Identify all lines of the data containing the string "agent" and copy them.

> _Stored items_
• • • • •

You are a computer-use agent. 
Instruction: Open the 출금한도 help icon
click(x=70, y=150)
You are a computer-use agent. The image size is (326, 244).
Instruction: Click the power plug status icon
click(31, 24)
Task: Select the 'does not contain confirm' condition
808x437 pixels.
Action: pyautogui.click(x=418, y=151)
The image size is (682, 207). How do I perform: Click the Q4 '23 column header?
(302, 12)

• • • • •

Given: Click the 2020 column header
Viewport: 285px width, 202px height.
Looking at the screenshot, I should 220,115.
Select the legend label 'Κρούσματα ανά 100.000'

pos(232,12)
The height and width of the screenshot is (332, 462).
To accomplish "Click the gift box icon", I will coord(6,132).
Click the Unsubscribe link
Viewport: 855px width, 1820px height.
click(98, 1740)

• • • • •

> _RESULT OF THIS TASK_
You are a computer-use agent. 
You are a computer-use agent. The image size is (326, 244).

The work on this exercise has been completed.